TUJUAN 1:
Periksa apakah setiap pernyataan ini sesuai dengan bacaan tentang rekrutmen anggota organisasi mahasiswa, lalu jawab ya atau tidak beserta kutipan kata-kata bacaan yang menentukannya: (a) Fenomena ngrayah calon kader bisa dilihat setiap tahun. (b) Organisasi sangat memahami kebutuhan riil ‘gembala yang tersesat’. (c) Penulis sengaja menulis kata islam dengan huruf kecil.
TUJUAN 2:
Ganti sebutan "kampus" menjadi "universitas" pada bagian bacaan tentang rekrutmen anggota organisasi mahasiswa yang dimulai dari "Memang, secara fungsional-struktural" dan berakhir pada "claim of ideology.", lalu tuliskan bagian itu.
TUJUAN 3:
Tuliskan lanjutan bacaan tentang rekrutmen anggota organisasi mahasiswa, mulai setelah kalimat terakhirnya.

Mau tidak mau, proses kooptasi atau jika dalam perspektif organisasi; rekruitmen angota, dari awalnya telah memiliki atmosfir collonial mind set (penjajahan atas ide). Artinya, organisasi telah menggariskan bahwa di luar sana banyak ‘gembala-gembala yang harus diselamatkan, agar mereka tidak tersesat’, mungkin begitulah akar mula misionaris dalam tradisi Kristiani, menyelamatkan ‘gembala yang tersesat’. Organisasi sebenarnya kurang mengetahui kebutuhan riil paradigma ‘gembala yang tersesat’ itu, tetapi dengan cukup ‘arogan’ namun bijak, mereka memberinya semacam janji-janji akan keagungan Kerajaan Allah, tentunya, jika ia memilih organisasi itu. Lalu, internalisasi paham misionaris ini akan selalu diturunkan dari satu generasi ke generasi yang lain. Dan jadilah organisasi yang ada mengabdi pada logika misionaris sang pembebas, mungkin dari sinilah perseturuan satu organisasi dengan yang lainnya di mulai. Sebuah perseturuan yang berasal dari keinginan untuk menyelamatkan ‘gembala yang tersesat’. Fenomena ngrayah calon kader adalah indikasi yang dapat dilihat setiap tahunnya. So, apa bedanya organisasi mahasiwa dengan, maaf agama (institusi) yang melakukan usaha serupa? Mungkin juga insting dasariah untuk melestarikan eksistensinya di kancah kehidupan.

Memang, secara fungsional-struktural hal itu menyumbangkan ‘kebaikan’, ketika di usia dini, sebelum mereka terlelap dalam gemerlapnya kehidupan kampus; hedonisme, free sex, dugem, apatisme gerakan, egoisme akademik dan seterusnya, mereka telah dibentengi dengan segenap pijakan untuk memilih ‘berpihak’ pada kemanusiaan, islam (sengaja menggunakan ‘I’ kecil) ataupun visi-visi lainnya. Tetapi, menurut saya akan lebih elok, manakala penginsyafan a la struktural-fungsional tersebut lebih diposisikan sebagai kritik dari mekanisme kooptasi atau rekruitmen. Tentunya, agar semangat misionaris tersebut mampu sedikit-banyak diredam. Karena logika minionaris sesungguhnya menyembunyikan keangkuhan, serta bahaya yang mengancam; truth claim of ideology.

DATA YANG DIBERIKAN:
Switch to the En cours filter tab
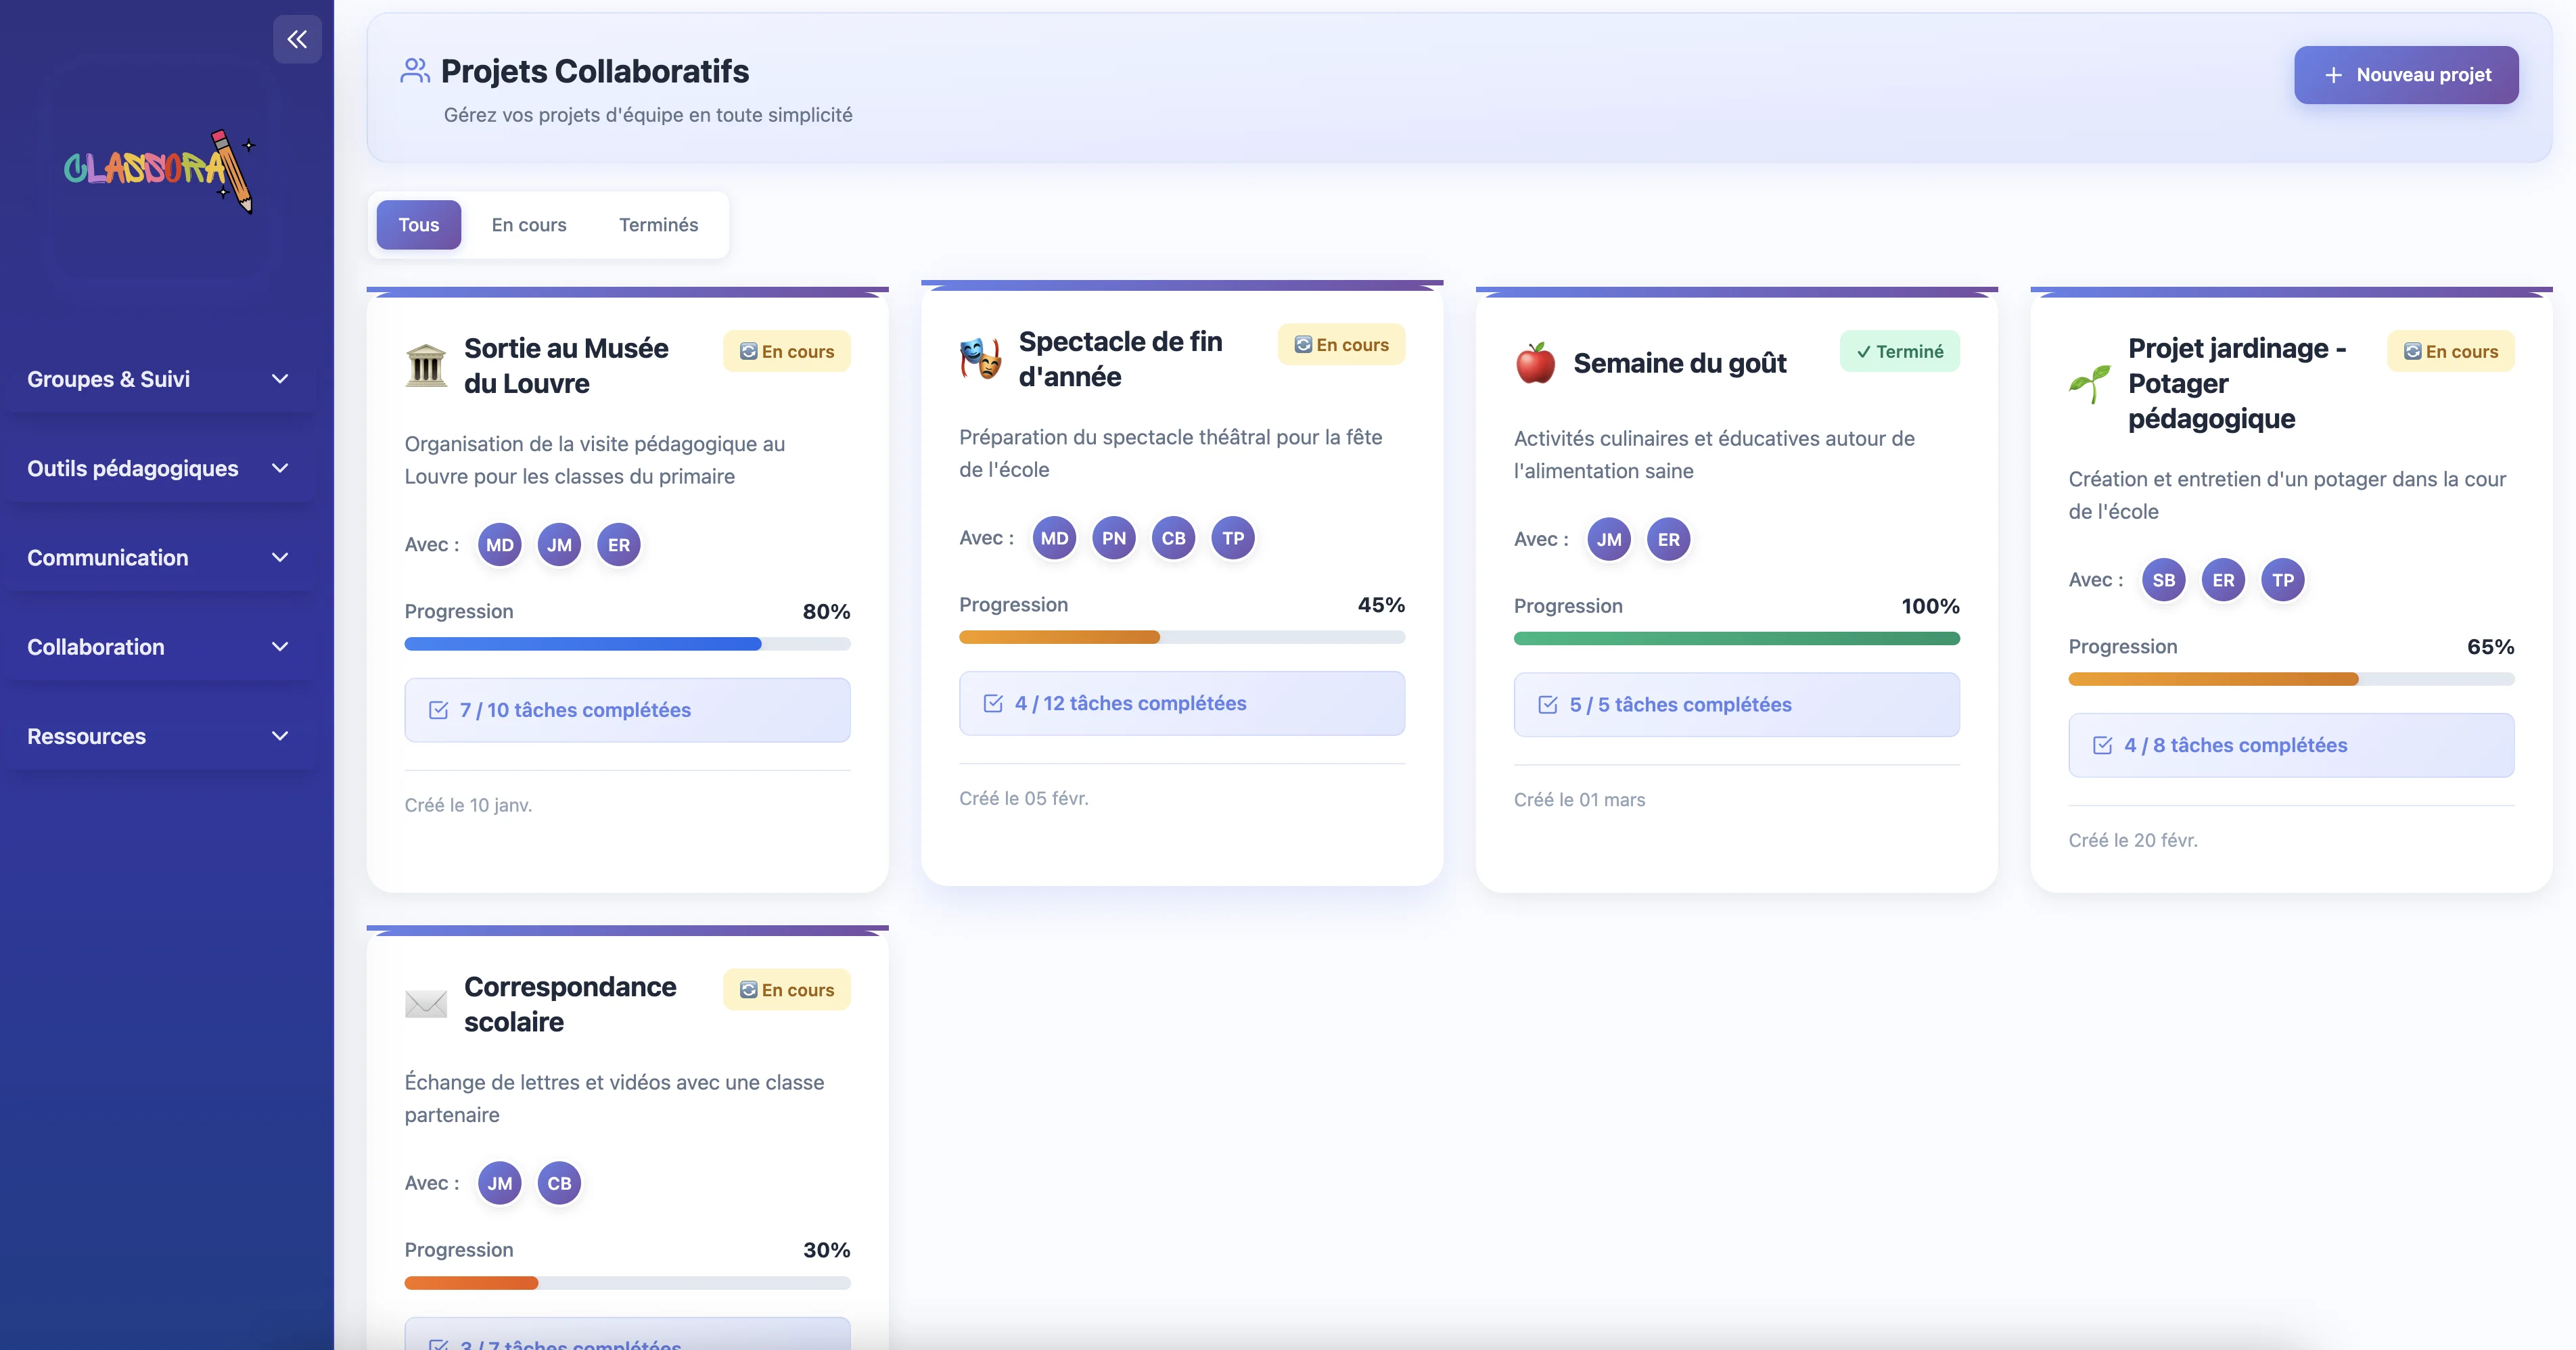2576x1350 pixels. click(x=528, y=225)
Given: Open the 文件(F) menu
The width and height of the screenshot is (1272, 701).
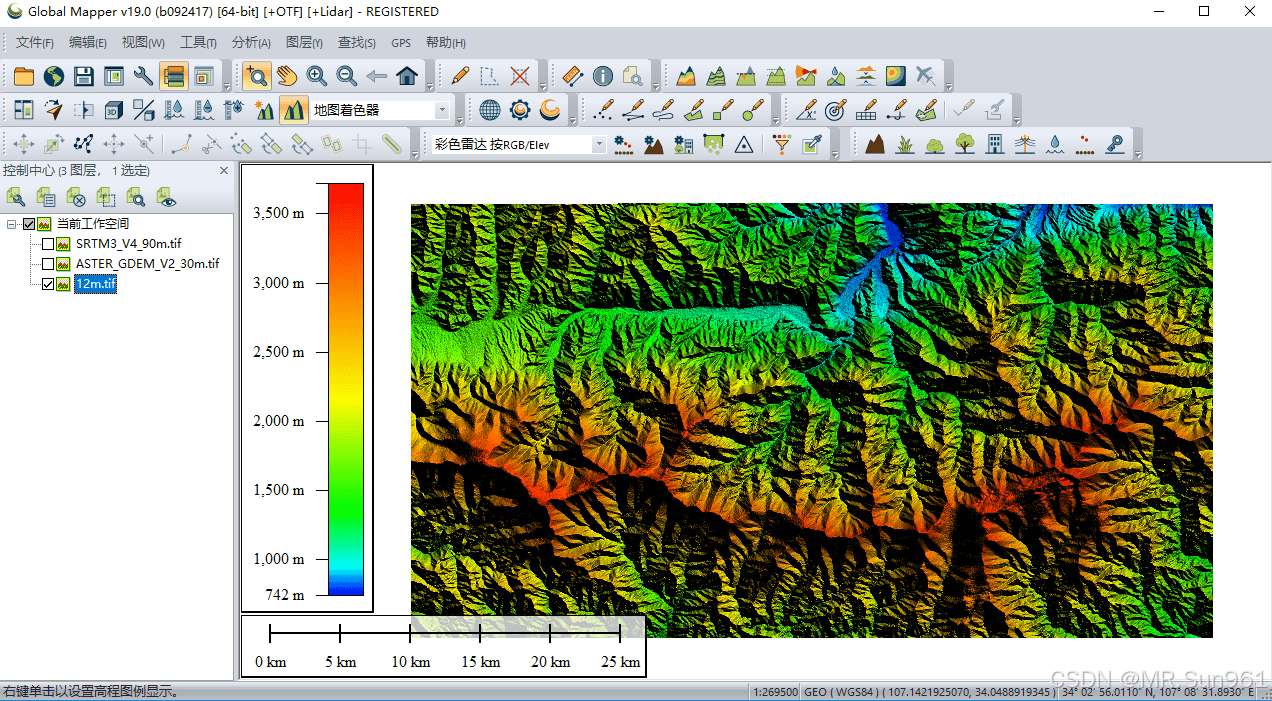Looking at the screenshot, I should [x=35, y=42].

HASIL LATIHAN 1:
(a) Ya: "Fenomena ngrayah calon kader adalah indikasi yang dapat dilihat setiap tahunnya."
(b) Tidak: "Organisasi sebenarnya kurang mengetahui kebutuhan riil paradigma ‘gembala yang tersesat’ itu"
(c) Ya: "islam (sengaja menggunakan ‘I’ kecil)"

HASIL LATIHAN 2:
Memang, secara fungsional-struktural hal itu menyumbangkan ‘kebaikan’, ketika di usia dini, sebelum mereka terlelap dalam gemerlapnya kehidupan universitas; hedonisme, free sex, dugem, apatisme gerakan, egoisme akademik dan seterusnya, mereka telah dibentengi dengan segenap pijakan untuk memilih ‘berpihak’ pada kemanusiaan, islam (sengaja menggunakan ‘I’ kecil) ataupun visi-visi lainnya. Tetapi, menurut saya akan lebih elok, manakala penginsyafan a la struktural-fungsional tersebut lebih diposisikan sebagai kritik dari mekanisme kooptasi atau rekruitmen. Tentunya, agar semangat misionaris tersebut mampu sedikit-banyak diredam. Karena logika minionaris sesungguhnya menyembunyikan keangkuhan, serta bahaya yang mengancam; truth claim of ideology.

HASIL LATIHAN 3:
III
Adalah niscaya bahwa setiap organisasi memiliki visi, misi serta kerangka gerak yang jelas. Visi, misi dan seterusnya itu, sebenarnya adalah turunan dari ideologi atau azas yang dianutnya. Mau tidak mau, ketika kita mengikatkan diri pada satu organisasi, kita akan mengenakan atau ‘dipaksa mengenakan’ ideologi arahan organisasi. Dan memang inilah aturan main atau ethic code yang harus kita sepakati. Jika tidak bersepakat, silahkan memilih organisasi yang Anda maui, mungkin itulah pesan tersirat yang dapat kita ambil.

Dalam bagian ini, saya ingin membaca bagaimana kecenderungan ‘penundukan individu’ terjadi dalam logika ideologi arahan atau ethic code tersebut. Dan di bagian ini pula, ideologi lebih saya maknai dalam arti generisnya, yakni sekumpulan atau sistem ide-ide dasariah, tentunya makna generis ini akan lebih luas cakupannya daripada sekedar ideologi bi ma’na ilusi politik. Implikasi dari perluasan ini termasuk di dalamnya, cara berfikir, preferensi pemikiran, sikap (attitude), serta ekspektasi-ekspektasi dan seterusnya.

Saya mengawali bagian ini dengan mengajukan pesimisme, bahwa seringkali individu harus ditundukan pada organisasi. Artinya, ekspektasi sebelum ia masuk dan bergabung, kurang diapresiasi oleh logika sistem. Yang ada justru bagaimana ia menyumbangkan perannya agar sistem tetap berjalan. Kebutuhan individu ditundukan oleh kebutuhan organisasi, lalu individu pun harus mengabdi pada organisasi. Dalam bagian inilah logika social facties a la Durkheim-ian berlaku. Bahwa masyarakat (baca: organisasi) mengatasi individu. Organisasi adalah entitas yang riil, sedangkan individu di dalamnya hanya sekedar entitas imajiner penyokongnya.

Ketika logika Durkheim-ian ini berlaku, maka tidak jarang kekecewaan akan dirasakan individu, ekstremnya mungkin dia akan keluar, dan beralih ke organisasi yang lain atau menjadi post-organization. Di sini juga berlaku bagaimana ketika pemikiran individu dianggap melenceng dari grand naration organisasi, maka individu harus mengalah. Pemikiran individu harus selaras dengan organisasi. Tak ubahnya seperti negara semasa Soeharto, organisasi akan menerapkan ISA-nya dalam wujud yang bisa jadi berbeda, bahkan lebih subtil.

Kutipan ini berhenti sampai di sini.